Earlier this week the Commerce Department announced that the economy grew in the April to June quarter, but by only 1.7 percent, up from 1.1 percent in the previous quarter. The second-quarter figure will be revised twice, and if past trends stick, it will be revised downward. (The first quarter figure was initially 1.8 percent.)
More disappointing news: average hourly wages fell 2 cents, to $23.98, after a 10-cent increase in June. Over the year, average hourly earnings have risen
by 44 cents, or 1.9 percent, not quite enough to make up for inflation. Compounding the problem for laborers, The average workweek for all employees on private payrolls decreased by 0.1 hour in July, to 34.4 hours, and by 0.2 hours in the manufacturing sector, to 40.6 hours. Overtime declined by 0.2 hour, to 3.2 hours a week.
There remains 11.5 million unemployed people in the United States. That’s one of the official figures, representing workers actively looking for work but receiving unemployment insurance. The figure does not reflect those who have dropped out of the job hunt, or those whose unemployment benefits have run out, or those working part time because they can’t find full-time work or because their hours have been cut back.
When those groups are included, the unemployment and under-employment rate stands at 14 percent. In a reflection of the seesawing improvements and setbacks of the employment picture, the so-called U-6 “alternative measure of labor utilization” that includes all those groups actually fell from 14.3 percent the previous month.
In July, the number of long-term unemployed (those jobless for 27 weeks or more) was little changed at 4.2 million, and accounted for 37 percent percent of the unemployed. The number of part-time workers stood at 8.2 million in July. Two other indicators of underlying strength–or weakness–in the labor market, the labor force participation rate (63.4 percent) and the employment-population ratio (58.7 percent) were virtually unchanged.

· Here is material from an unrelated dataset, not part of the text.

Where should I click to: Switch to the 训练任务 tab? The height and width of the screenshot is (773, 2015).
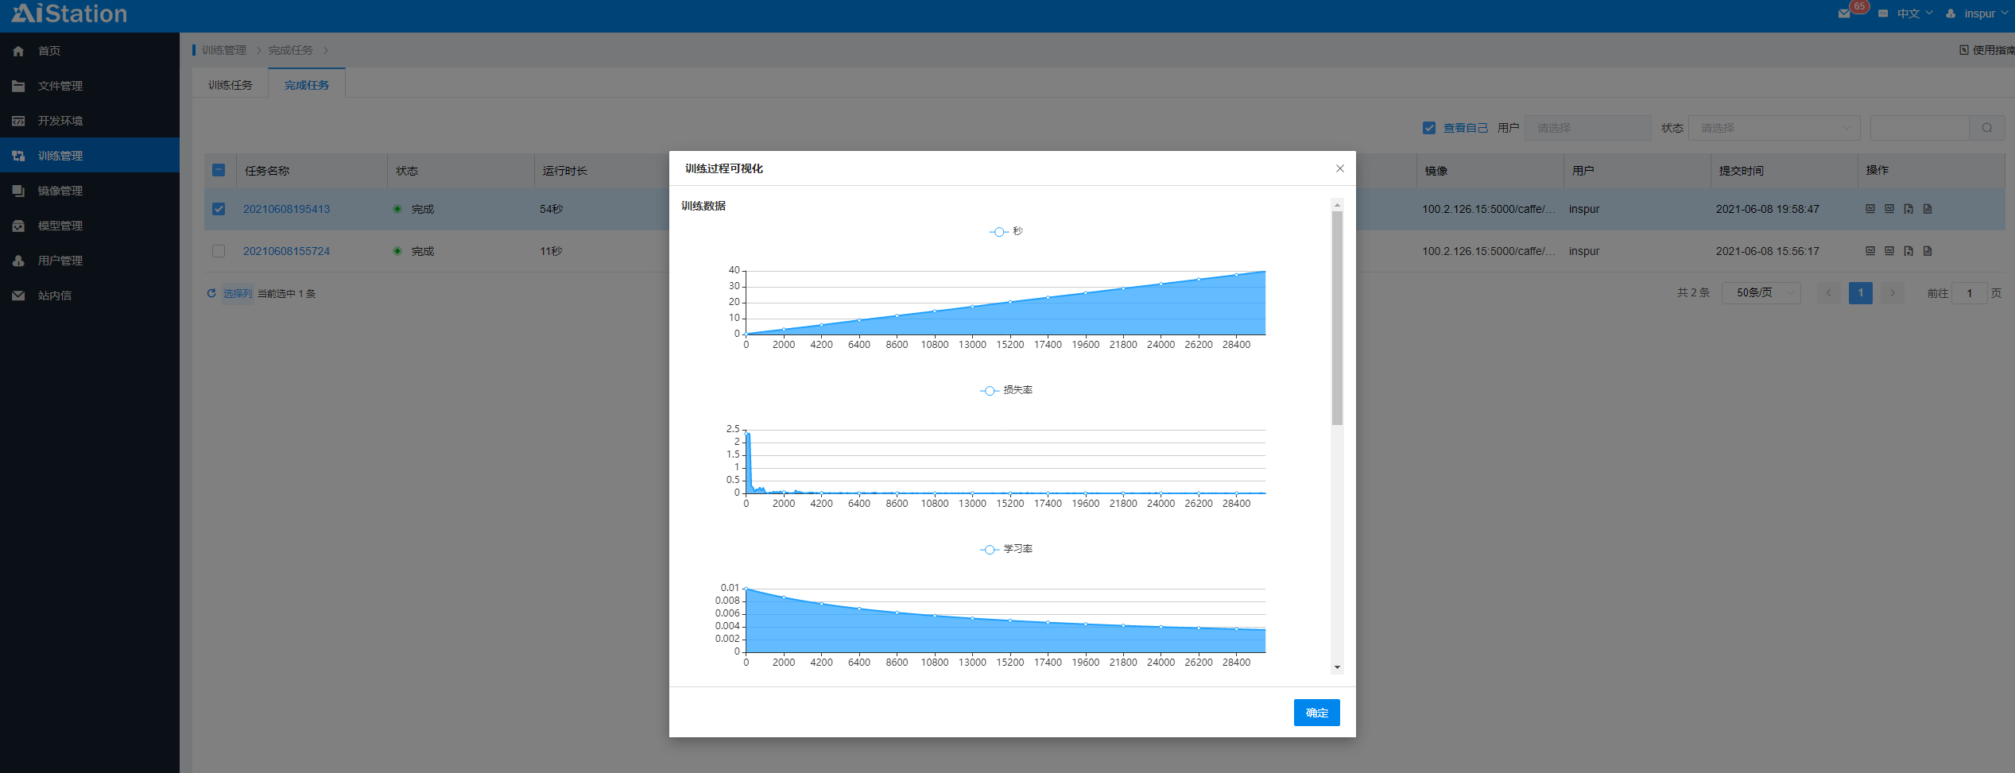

Some highlights from the employment survey: Retail trade added 47,000 jobs in July and 352,000 over the past 12 months, with general merchandise stores, vehicle and parts dealers, building material and garden supply stores and health and personal care stores all reporting modest gains. Food service and bars added 38,000 jobs. Financial activities employment increased by 15,000, with a gain of 6,000 in securities, commodity contracts, and investments. Wholesale trade added 14,000 jobs, professional and business services added 36,000, with gains in management of companies and enterprises and technical consulting services.
Manufacturing employment was essentially unchanged in July and has changed little, on net, over the past 12 months, a significant change from the previous year. Employment in health care was also unchanged. Employment in other major industries, including mining and logging, construction, transportation and warehousing, and government, showed little change in July.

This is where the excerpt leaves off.